Urban flooding is a growing concern influenced by factors such as climate extremes, urban growth, land-use changes and poor land-use planning [1,2]. The negative impacts of flood events include loss of life, economic damage and environmental degradation. The problem becomes even more relevant in fast-growing cities due to their changing dynamics and increasing social vulnerability [3]. The processes of urbanization, with unlimited demand from the social system and limited supply from the environmental system, generate—more likely in a neoliberal context [4] with high productive and economic growth—socio-natural risks [5], particularly in the space of urban–rural transition: the urban periphery [6]. These spaces are occupied by people who are poor, who do not plan ahead and are unaware of their susceptibility to hazard impacts [7,8,9].

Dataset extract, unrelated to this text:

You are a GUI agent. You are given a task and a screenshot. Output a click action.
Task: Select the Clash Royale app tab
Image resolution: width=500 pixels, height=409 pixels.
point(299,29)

Urban Drainage Systems (UDS) are an integral part of the urban infrastructure that can significantly enhance its resilience against urban floods [10]. UDS are not able to cope up with extreme uncertain events [11] that would require unsustainable engineered solutions in terms of enormous financial and environmental costs. An option to enhance the resilience against extreme events and urbanization pressure could be nature-based solutions, i.e., Sustainable Drainage Systems (SuDS) [12,13]. SuDS can realize an integrated network of engineered vegetated areas and open spaces that complements centralized conventional UDS. Rain gardens, green roofs and porous pavements are examples of SuDS that can be used to protect the natural ecosystem and to offer a wide variety of benefits to people and wildlife [14]. The state-of-the-art methods in SuDS development and their practical application have focused on technical aspects such as selection, location, size optimization [15], and performance assessment, i.e., reduction in runoff volumes and flow peaks [16] and cost–benefit analysis [17]. Particularly in arid and semi-arid regions, some SuDS (e.g., rooftop rainwater harvesting—RWH—systems) can be used to provide an additional source of water [18] and the interconnection of SuDS can constitute a water resource system (WRS), simple or complex, to minimize the pressure on water resources. These systems store stormwater runoff from rooftops and other impervious surfaces to supply different types of demands (e.g., households, irrigation, industries), possibly after temporary storage and treatment [19].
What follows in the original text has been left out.